Of those who do have some form of access, the petition states that 2.9 million of those children are in unregistered programmes and only 800 654 children are in registered centres.
It is against this backdrop that the ECD Sector seeks justice.
The petition calls on the Parliament of South Africa to implement the following five reforms:
1. The process of registration for ECD providers seems to be more complex than it should be. From the explanation given it seems that there are different types of ECD programme providers within the ECD Sector, but the registration process seems to overlook that by having a one size fit all type of a process.
2. All children attending any type of ECD programme should be able to access the early learning subsidy if they need it.

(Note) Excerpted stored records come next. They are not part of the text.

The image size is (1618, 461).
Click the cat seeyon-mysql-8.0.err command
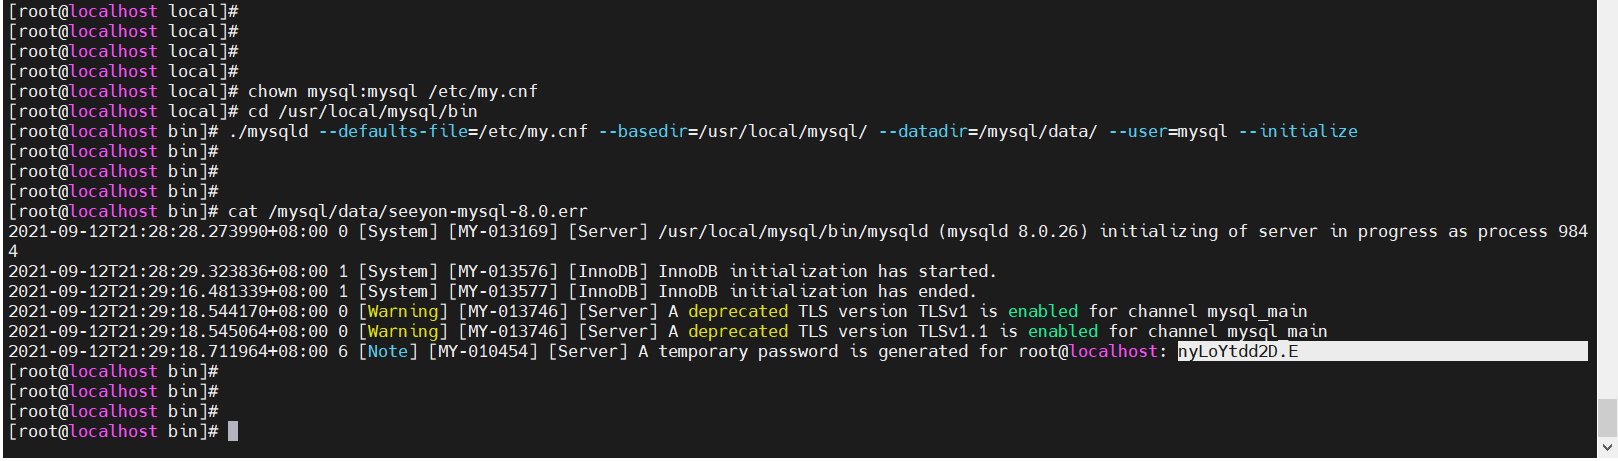pyautogui.click(x=407, y=212)
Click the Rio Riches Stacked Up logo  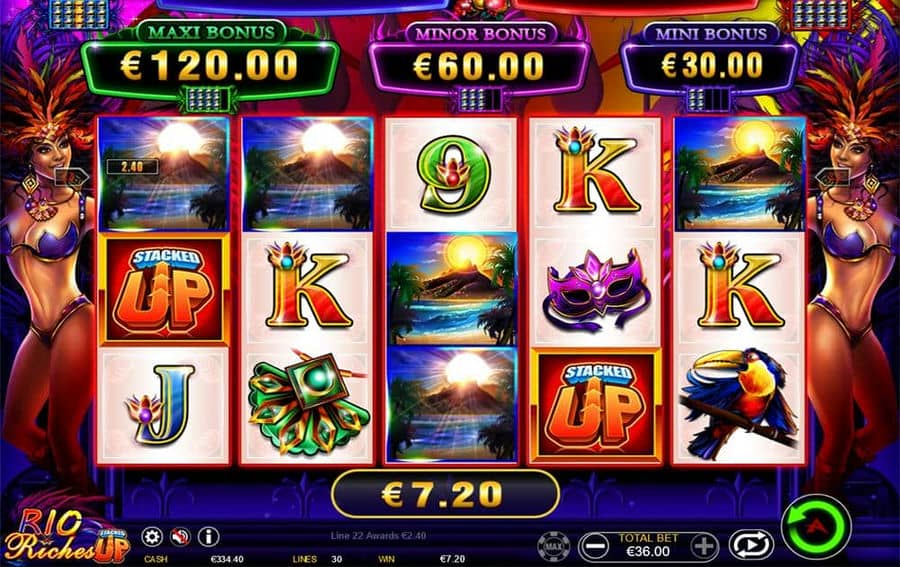[x=66, y=535]
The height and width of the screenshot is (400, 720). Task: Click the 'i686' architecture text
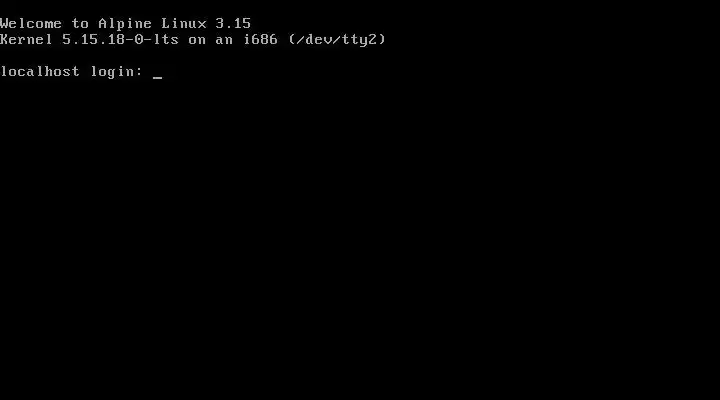[x=260, y=39]
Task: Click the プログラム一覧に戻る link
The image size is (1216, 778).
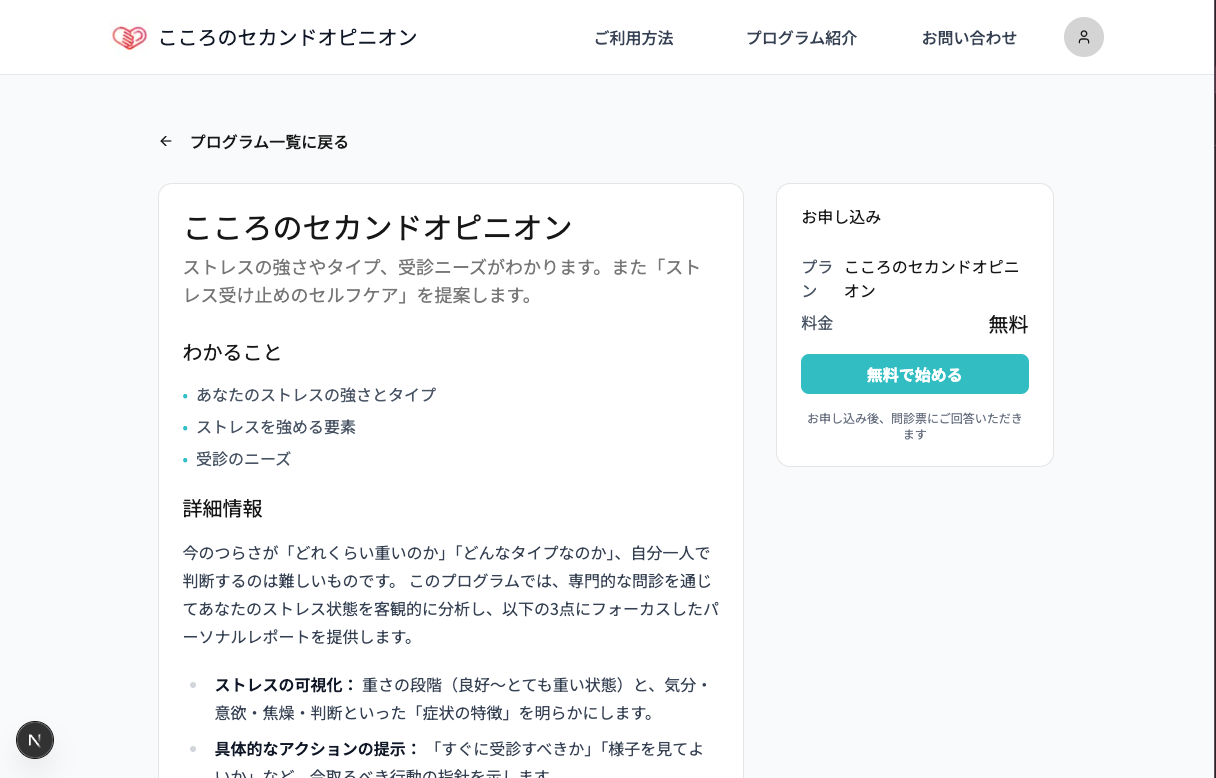Action: pos(269,142)
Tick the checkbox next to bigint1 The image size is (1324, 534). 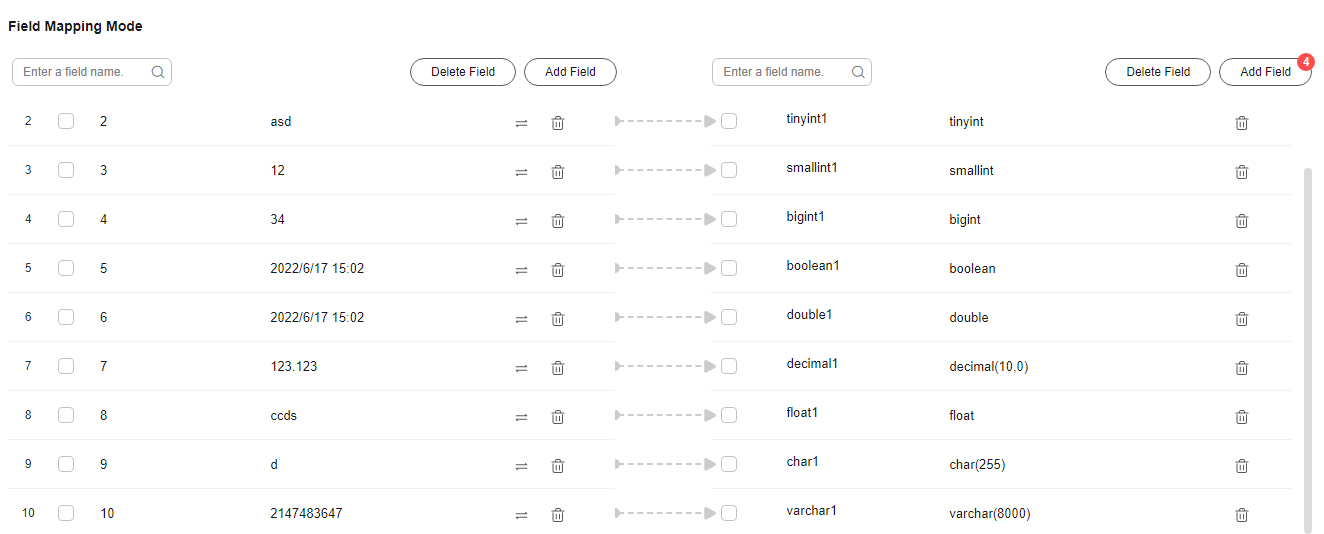(729, 219)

3. A simpler, adequate health, and safety and programme standards must be in place and must be assessed through one process, demands the petition.

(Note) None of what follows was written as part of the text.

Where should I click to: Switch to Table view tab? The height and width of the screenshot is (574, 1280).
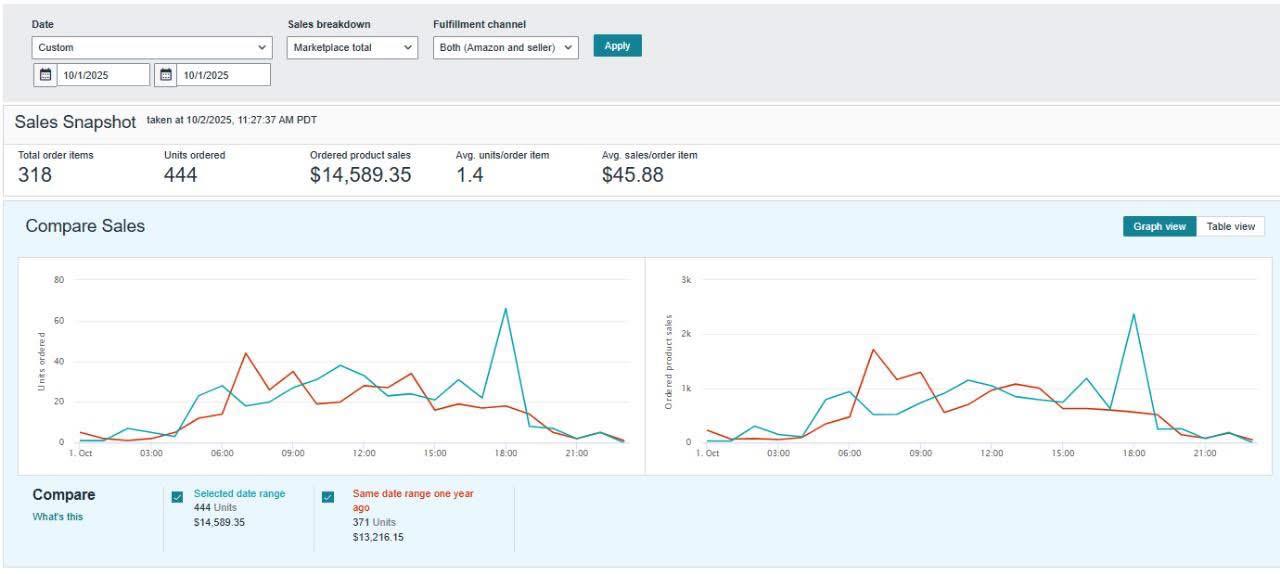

4. It must be made clear that you can get conditional registration if you can't meet all the registration requirements. MECs must support providers servicing poor communities to meet registration requirements and they must be required to report to the Minister on progress achieved.
5. The infrastructure needs of the sector must be supported. Current providers (including on private land) should be able to receive support and municipalities must be required to provide for and maintain enough and appropriate ECD infrastructure in their regions.
No money to pay bills
The reasons for this petition can be seen in the comments that were made by some of the ECD owners who signed the petition.
Sanet Strydom, ECD owner says that her centre needs help, as the income is relatively small to cover all the necessary resources such as paying for staff training, food and many other things.
Strydom wrote that she receives no funding currently because of all the red tape and restrictions. "I don't understand why I get blocked on every help, if it is poor children I am trying to help. I so wish I can find a voice for them... I will keep on trying. Never give up!"
Nomsa Mandla another daycare owner said that she signed the petition because she does not have a structure for her creche, she is renting. She did not get subsidised by the DSD as she is not registered, nor is she funded.
Another ECD owner who was affected by the lockdown is Maureen Magenga, who signed the petition because she has no money to pay for bills or her staff members.
Carolyn Reid, also one of the ECD practitioners who signed the petition, agreed that there needs to be a reform on the registration process of ECDs. "The present act is overly burdensome and complicated and does not support centres in trying to become compliant. Many requirements are unreasonable and don't take the context of the centres into account."
Nomalanga Shongwe signed the petition because her centre is in one of the poorest areas. She says that in her area they do not get government funding. Her centre has been operational for 21 years now, but no funding was given at any point in time.